Otra explicación (que bien mirada coincide con la anterior) es psicoanalítica. En un texto del año 1927, Freud (que fue también emigrante) observa que los seres humanos tendemos a odiar más y a rechazar con mayor virulencia a quienes más se nos parecen, a los que son más cercanos. Las raíces de la antipatía social se encontraría más en las similitudes que en las diferencias. Freud llama a ese fenómeno el “narcisismo de las pequeñas diferencias”. En realidad, sugiere Freud, exageramos la diferencia para encubrir esa similitud que no nos gusta. La experiencia parece mostrar la tesis. Los conflictos entre hutus y tutsis en Ruanda; el odio a los judíos europeos en la Alemania nazi; la guerra de los Balcanes entre serbios, croatas y musulmanes, etcétera, son ejemplos de odios entre quienes hay profundas similitudes, una muestra de que lo que Freud llama narcisismo transforma las similitudes en diferencias. ¿Por qué no nos molesta el inmigrante europeo, pero sí el latinoamericano? Son demasiado parecidos a ustedes, nos diría Freud. Y es que en el mundo del narcisismo, los otros son réplicas que nos roban nuestra esencia.

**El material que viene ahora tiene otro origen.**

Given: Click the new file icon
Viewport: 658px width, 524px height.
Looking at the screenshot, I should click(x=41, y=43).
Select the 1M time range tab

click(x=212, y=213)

Hay ahí una explicación de por qué acogemos con mayor entusiasmo a quienes son rubios y altos, que a quienes son morenos y bajos; a quienes hablan inglés, pero no a quienes se dan a entender en quechua. Estos últimos son demasiado parecidos a nosotros. Otras corrientes del psicoanálisis explican que cada uno construye su identidad por el reflejo de sí mismo (lo que Lacan llamaba el estadio del espejo), de manera que la pequeña diferencia, esa que nos dice que somos nosotros solo que levemente distintos, desata una fantasía paranoica, persecutoria.

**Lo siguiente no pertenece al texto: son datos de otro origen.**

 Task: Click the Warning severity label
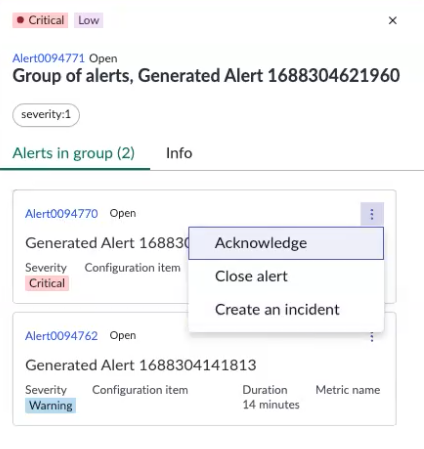pos(51,406)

El problema de todo esto —lo peligroso— es que en un momento de dificultades económicas y de inflación, es muy fácil que el narcisismo de las pequeñas diferencias se transforme en rechazo violento y convierta a esos otros (que, bien mirados, somos también nosotros) en un chivo expiatorio de los males y dificultades que nos aquejan, desde la criminalidad hasta la inflación.
Entonces sería el caso de la Pachacha que imagina Rafael Maluenda: la recién llegada era demasiado parecida a ella como para aceptarla y por eso era mejor exagerar la pequeña diferencia, hasta que fuera imposible reconocerse en su figura. Y así se acabó queriendo arrojarla violentamente del gallinero, a picotazos.